Following a national competition organised last year in Singapore to develop green solutions for the shipping industry, prizes have been awarded for concepts that will contribute to the reduction of CAPEX when retrofitting vessels for LNG marine fuel propulsion. Professor Low Teck Seng, Chief Executive Officer of the National Research Foundation (NRF) presented the prizes at the Singapore Maritime Technology Conference (SMTC) 2019 last week.
The proposals by the inning three teams outlined ways to reduce costs and streamline retrofitting operations such as using alternative materials to store LNG fuel, improved methods to install LNG fuel systems and alternative methods to speed up retrofitting process.
The competition was jointly organised by NTU through its Maritime Energy and Sustainable Development (MESD) Centre of Excellence, Shell Eastern Trading (Pte) Ltd and quality assurance and risk management firm DNV GL Singapore Pte Ltd.
The Competition Premise
Maritime industry is facing increasing social and regulatory pressures to reduce the pollutants emission such as SOx, NOx and PM (Particulate Matter).

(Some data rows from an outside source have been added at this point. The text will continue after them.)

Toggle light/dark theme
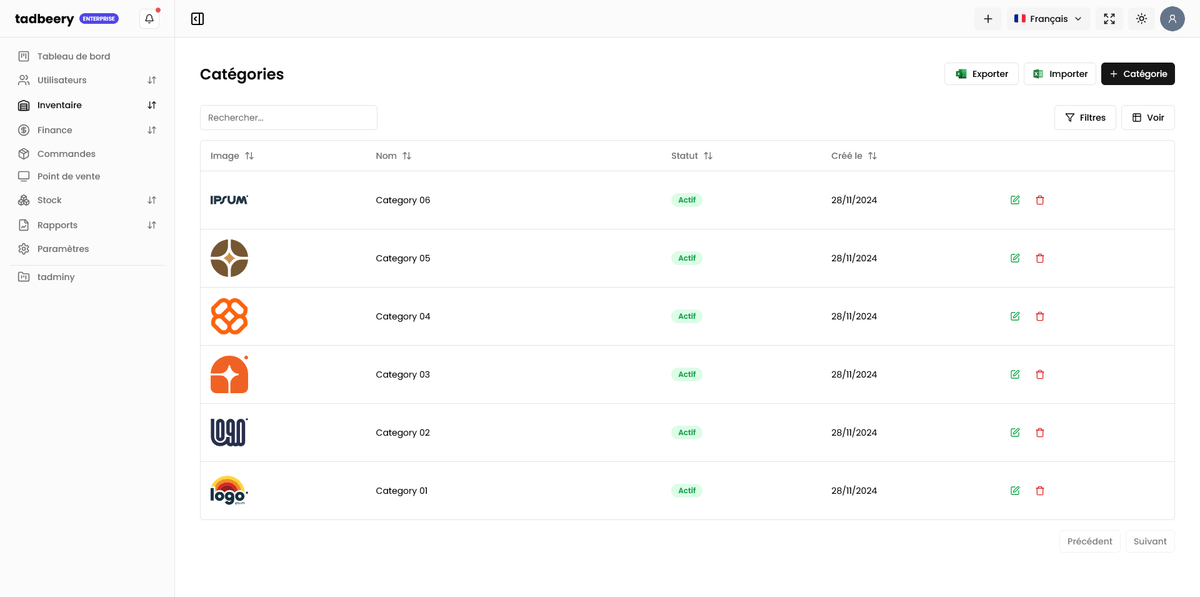 (1141, 19)
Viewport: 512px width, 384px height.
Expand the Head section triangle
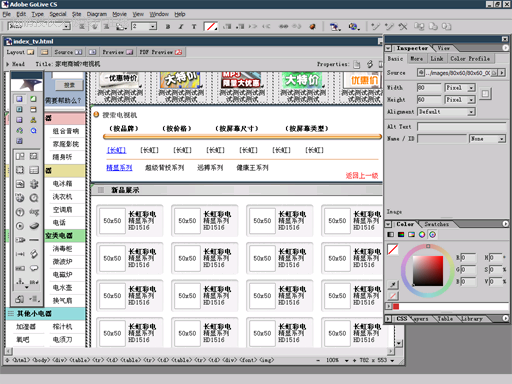click(x=8, y=64)
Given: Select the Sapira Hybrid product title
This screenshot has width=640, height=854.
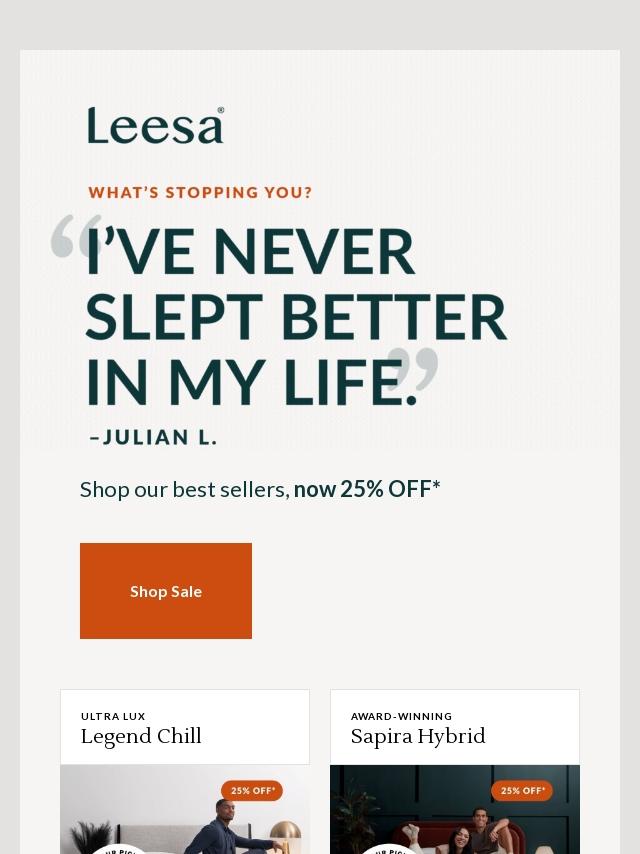Looking at the screenshot, I should point(418,736).
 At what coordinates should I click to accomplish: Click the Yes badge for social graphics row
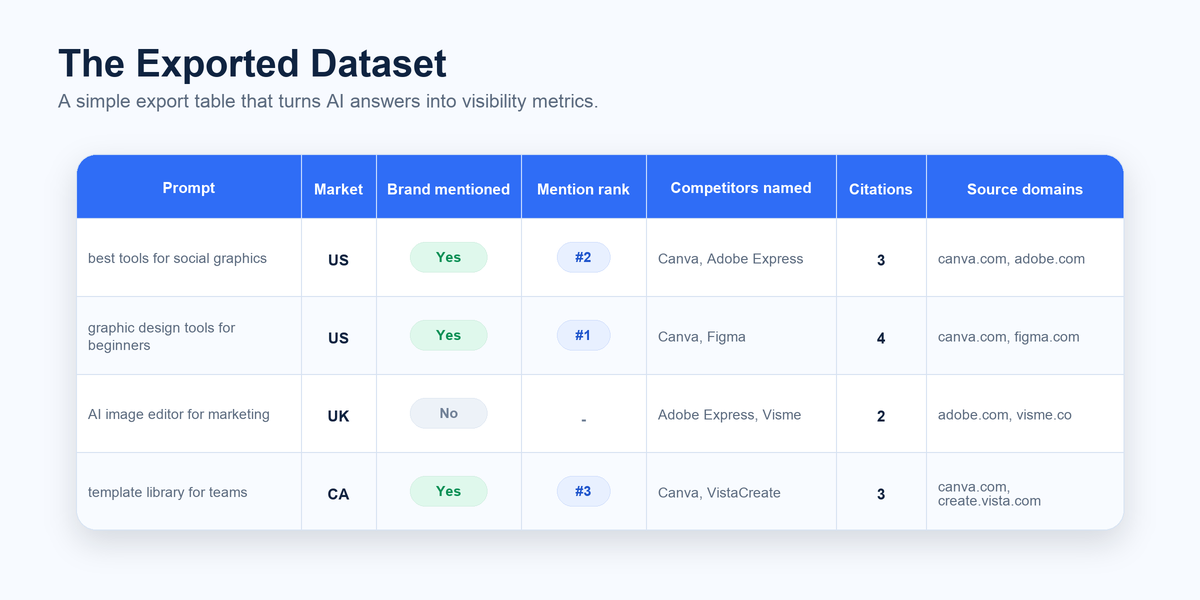[448, 257]
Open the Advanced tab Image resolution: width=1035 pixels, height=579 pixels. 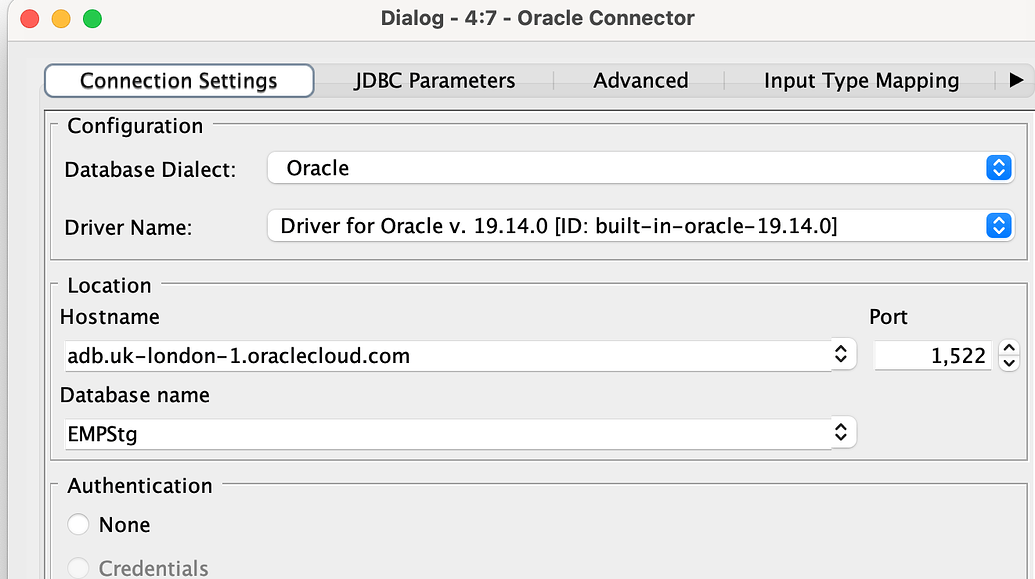[640, 80]
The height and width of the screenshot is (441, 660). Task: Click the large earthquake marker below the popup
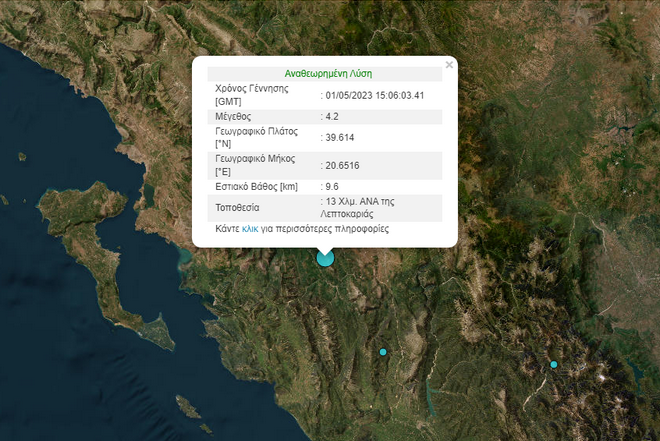325,258
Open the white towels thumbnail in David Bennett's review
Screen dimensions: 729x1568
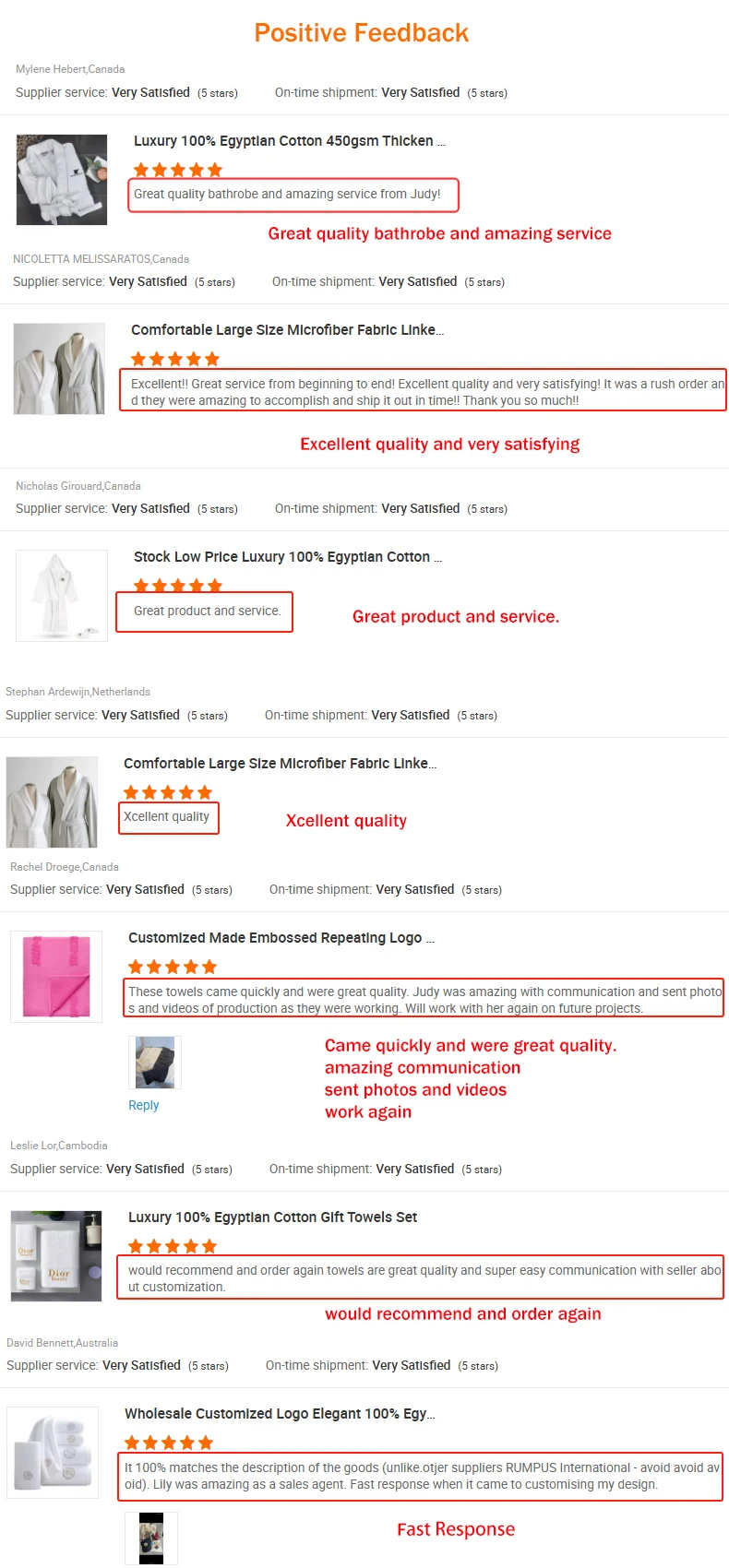53,1453
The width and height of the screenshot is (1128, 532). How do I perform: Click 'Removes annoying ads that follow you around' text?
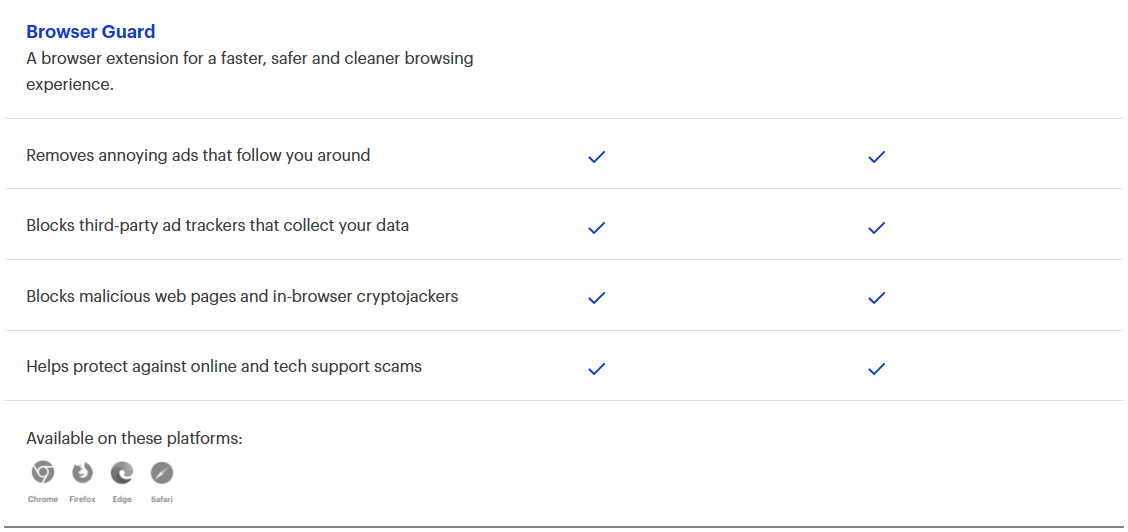click(x=198, y=156)
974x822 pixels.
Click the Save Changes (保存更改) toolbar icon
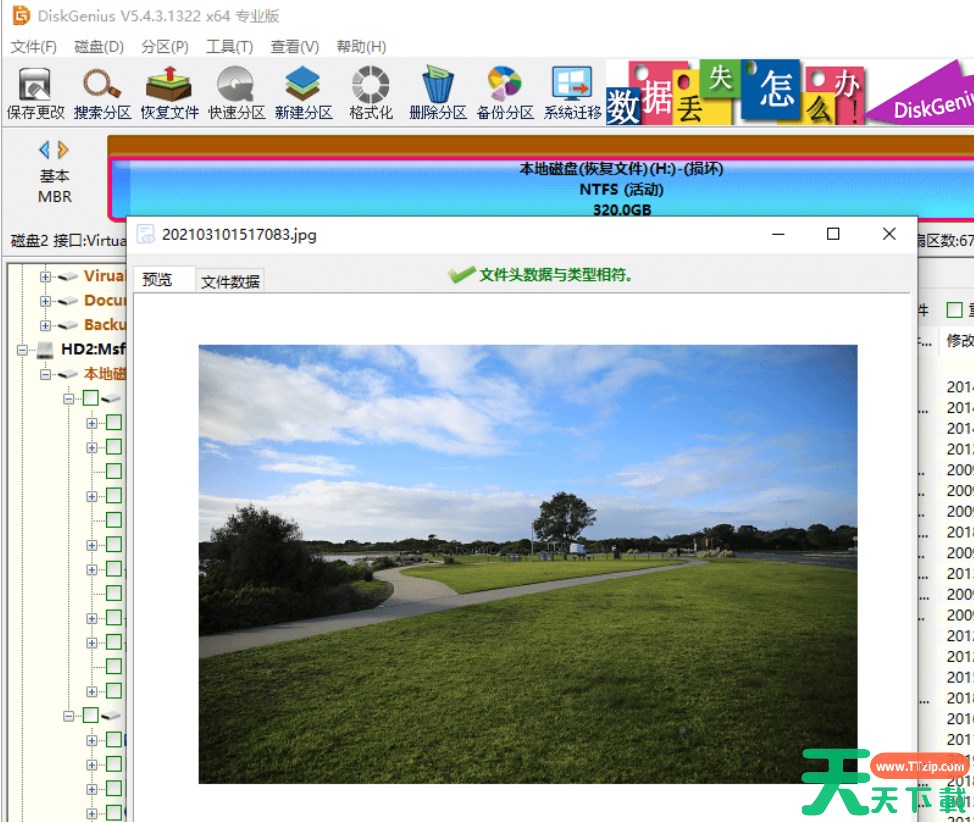pyautogui.click(x=35, y=92)
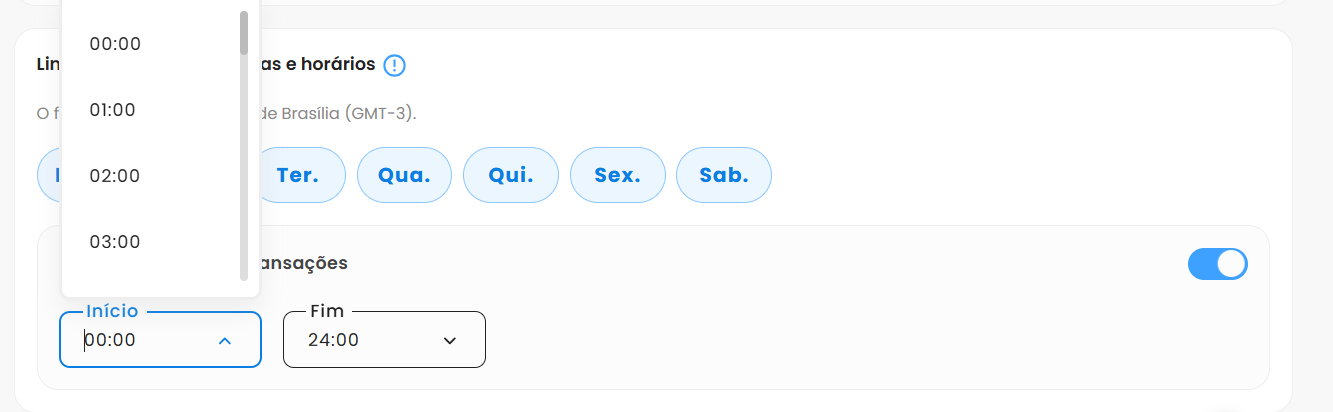Click the "e horários" section heading text
The image size is (1333, 412).
coord(318,65)
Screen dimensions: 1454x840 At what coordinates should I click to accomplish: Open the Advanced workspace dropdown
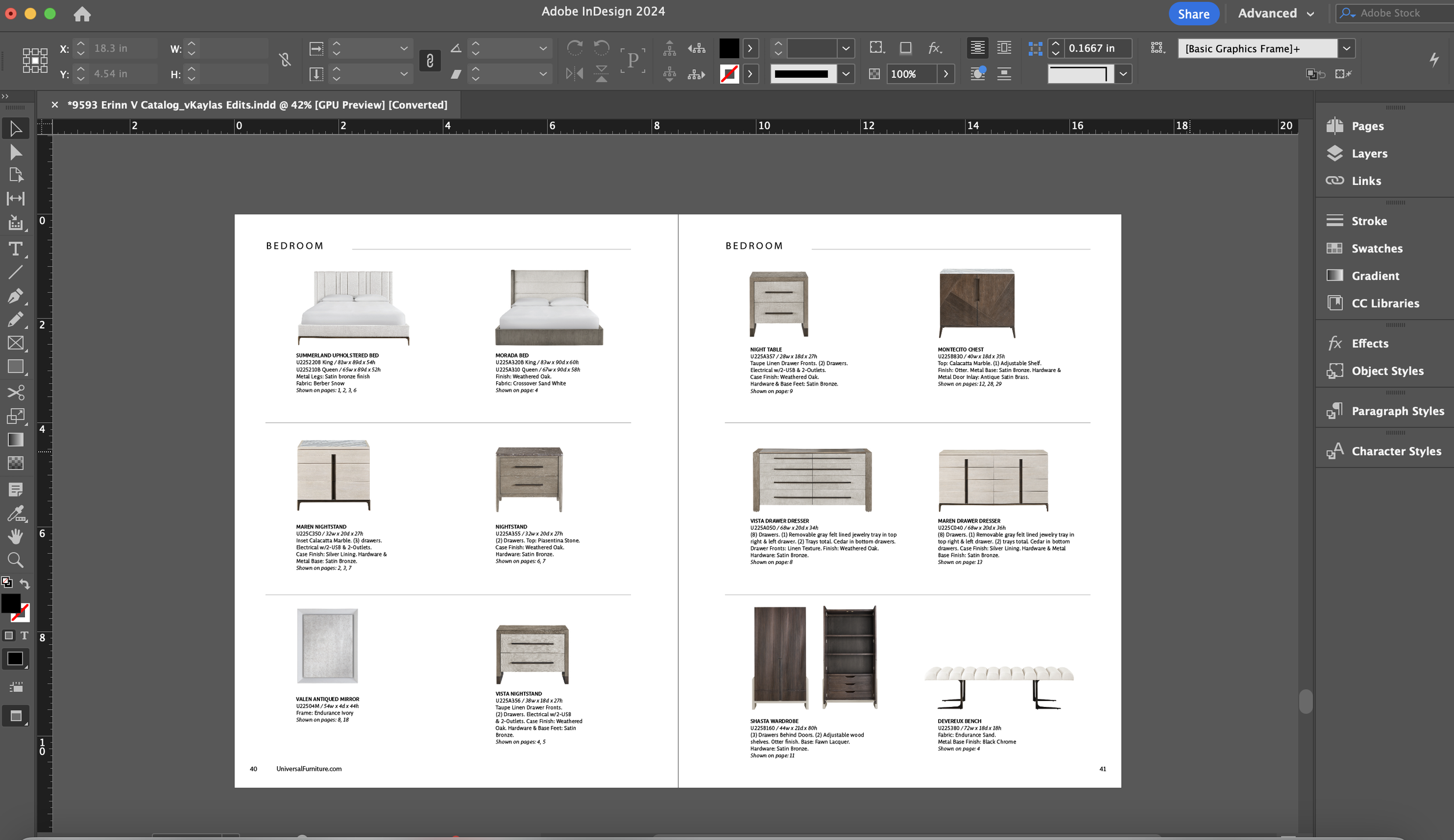pos(1276,13)
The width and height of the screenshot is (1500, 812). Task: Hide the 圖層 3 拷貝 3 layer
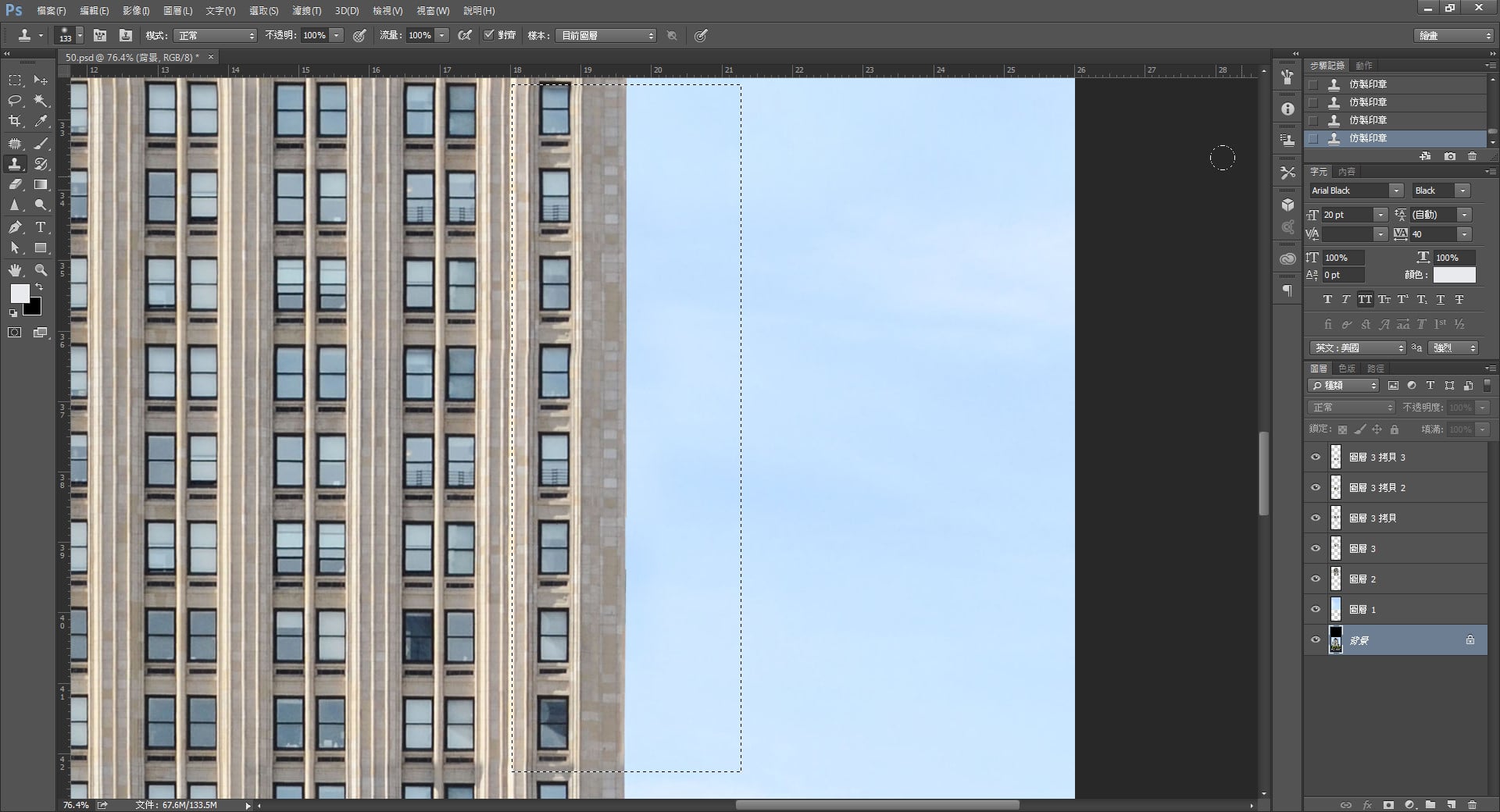click(x=1316, y=458)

LNG (Liquefied Natural Gas) powered vessel is one of the solutions. One of the key challenges in adoption of LNG is the high CAPEX. To overcome the challenges in economical LNG retrofit, revolutionary changes in design through bold new creative approaches are necessary.
Participants were required to choose either a Tanker (Aframax), Containership (ULCS) or Bulk Carrier (Capesize) and work out solutions to enable low cost LNG retrofit.
Low Cost LNG Retrofit (LCLR) Challenge
Dubbed the “Low Cost LNG Retrofit (LCLR) Challenge”, the competition asked participants to explore ideas that could help reduce the cost of retrofitting a Liquefied Natural Gas (LNG) fuel gas system to an existing ocean-going vessel with a conventional fuel oil system.
This would allow shipping companies to embrace cleaner fuels and reduce harmful emissions, including adhering to the International Maritime Organisation’s (IMO) stringent guidelines on ship emissions that comes into effect next year.
Held from July to December last year, the competition attracted over 60 participants from NTU, the National University of Singapore, Singapore Institute of Technology (SIT), and Newcastle University Singapore.
Two teams from SIT and one from SIT-Newcastle University were named as commendation award winners, with each group receiving S$5,000 each.
The proposals by the three teams outlined ways to reduce costs and streamline retrofitting operations such as using alternative materials to store LNG fuel, improved methods to install LNG fuel systems and alternative methods to speed up retrofitting process.
The proposals include using manganese-steel as a cheaper and viable alternative to the current nickel-based steels, factoring in the material’s tensile strength and feasibility to store LNG fuel at cryogenic temperatures (below 150 degrees Celsius).
A panel of international experts from NTU, Shell, DNV GL, Keppel Offshore and Marine, WinGD, Wartsila, Sembcorp Marine, Singapore Maritime Institute (SMI), and the Maritime and Port Authority of Singapore (MPA) judged all project proposals.